Incontro dopo incontro la sintonia tra me, le altre mamme e i loro bambini cresceva. Ad un certo punto abbiamo iniziato evocare il canto carnatico con un suono di sottofondo prodotto dal tampura, in quel momento ognuna di noi toccava il cuore dell altra, si sentiva un’enorme energia che è donna, che è potere della creazione! E’ stato davvero potente quel canto!! mi ha fatto capire che insieme tutto si può affrontare, insieme la nostra voce era una cosa sola. Penso che ai nostri bambini sia realmente arrivata tutta questa energia. Ero consapevole che il mio bacino si stava preparando ad aprirsi e dare spazio al mio bambino per entrare nel mondo.
ecco tutto questo non lo insegnano al corso pre-parto….
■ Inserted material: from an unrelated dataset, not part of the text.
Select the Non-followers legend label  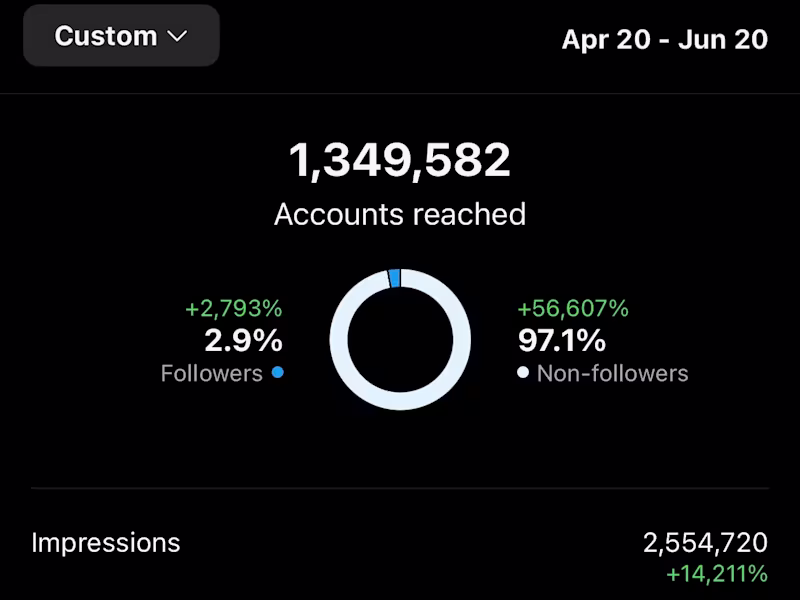point(612,373)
non insegnano a cantare e a danzare, non insegnano a RESTARE NEL DOLORE, che non è un dolore, ma solo una fase di passaggio, è un grido di vita, è la cosa più potente che una donna mamma può provare, è un passaggio che lega la sua mamma al suo bambino. Non sempre quel passaggio ci è dato provarlo, ma il corso di yoga mi ha insegnato ad accettare la possibilità che il mio bambino scegliesse un strada diversa per venire al mondo… comunque la sua!
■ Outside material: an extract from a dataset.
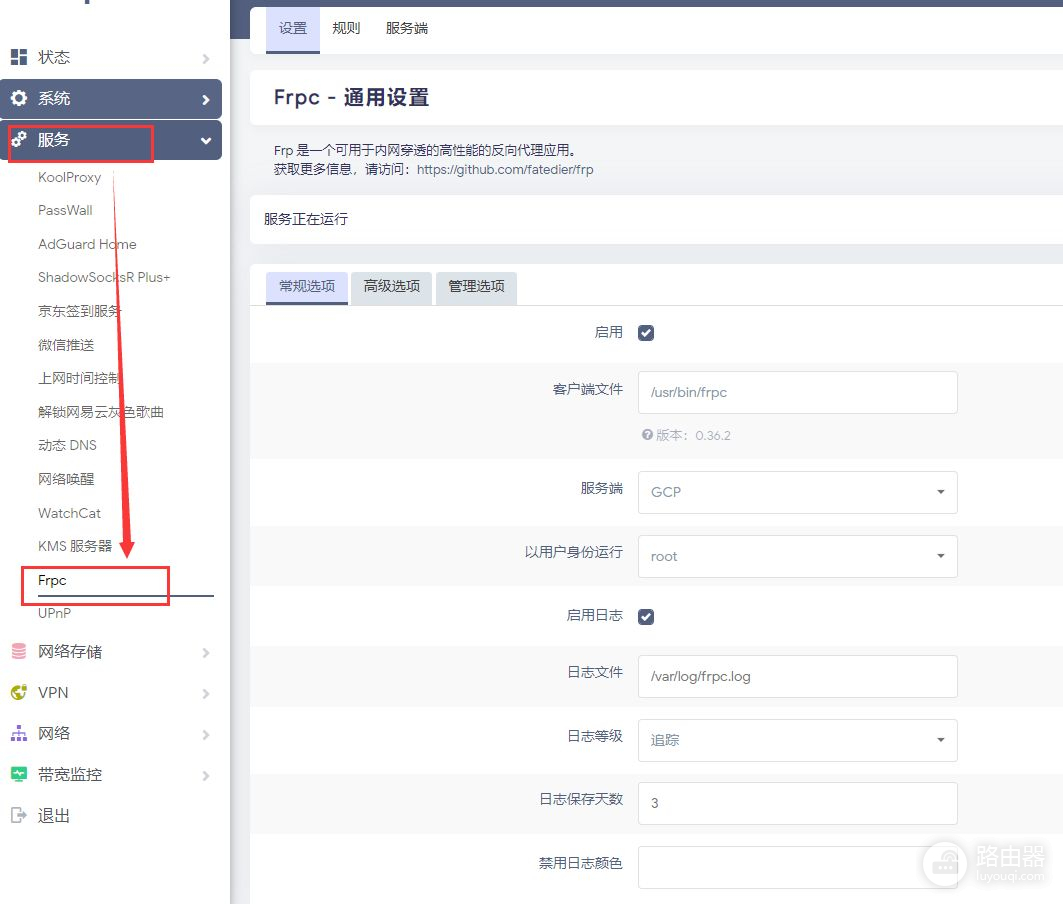
Task: Toggle the 启用 checkbox
Action: pos(646,333)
Da Chiara (la mia insegnante yoga) è partita anche una serie di consigli e letture fantastiche tra cui “Una nascita senza dolore” di Leboyer, che è stato il punto di lancio verso il progetto di un parto a domicilio. Martino volevo che nascesse coi suoi tempi nel profumo della sua casa, con vicino solo l’amore di mamma e papà e due ostetriche (Mamì e Cristina), che della casa maternità di Montallegro (Varese) sono venute fino da noi e ci hanno ascoltato e capito. Sono diventate parte della nostra quotidianità entrando in sintonia anche con Martino, considerandolo non un numero, ma il nostro bambino.
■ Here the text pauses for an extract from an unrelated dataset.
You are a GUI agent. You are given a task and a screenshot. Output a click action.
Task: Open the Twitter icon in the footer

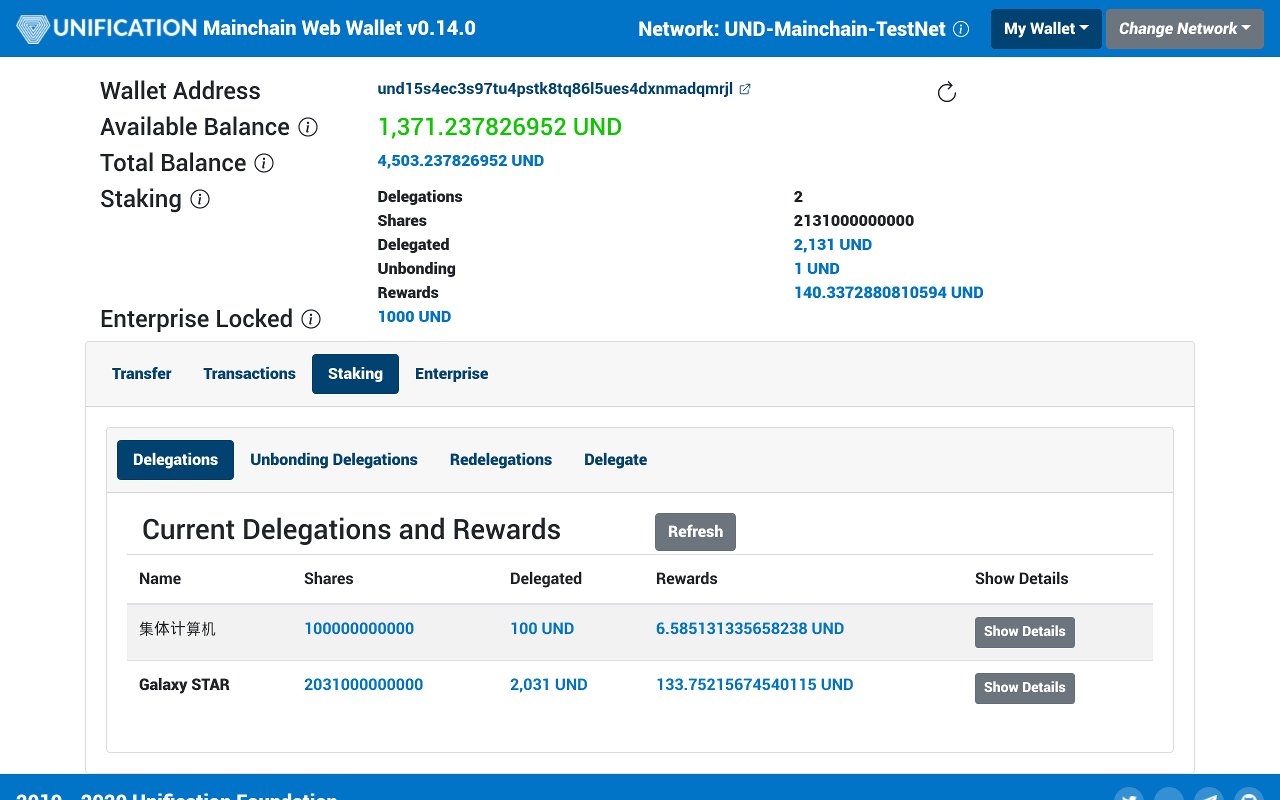click(1129, 796)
Bene… ormai pronta al 9° mese aspetto la sua luna e il suo momento. Quella notte si è fatto sentire e dopo dodici ore di travaglio il mio piccolo gigante non aveva intenzione di nascere; quindi io ,mio marito e Mamì abbiamo fatto il viaggio in ospedale e in completa naturalità e senza uso di farmaci è nato nei suoi 4 kg di morbidezza.
Probabilmente avrei potuto aspettare ancora un pochino, probabilmente sarebbe nato anche a casa sua.
Ci sono tanti perché a cui noi non sappiamo dare una risposta. Forse semplicemente doveva essere così.. un bellissimo travaglio a casa e una nascita in ospedale.
Resta il ricordo di quel travaglio fatto respirando e vivendo il nostro dolore con serenità, senza fretta, senza ansie. Evocavo il suono che avevo condiviso con le altre mamme, le sentivo li con me, sentivo tutta la loro forza. Le mani dell’ ostetrica che mi rassicuravano , mi consigliavano, mi abbracciavano e coccolavano. IL mio punto saldo, mio marito sempre presente a cui mi aggrappavo e che con me respirava il mio dolore d’amore.
Solo questo rimane… il ricordo di un bellissimo percorso e… finalmente la mia dolce creatura da amare per sempre.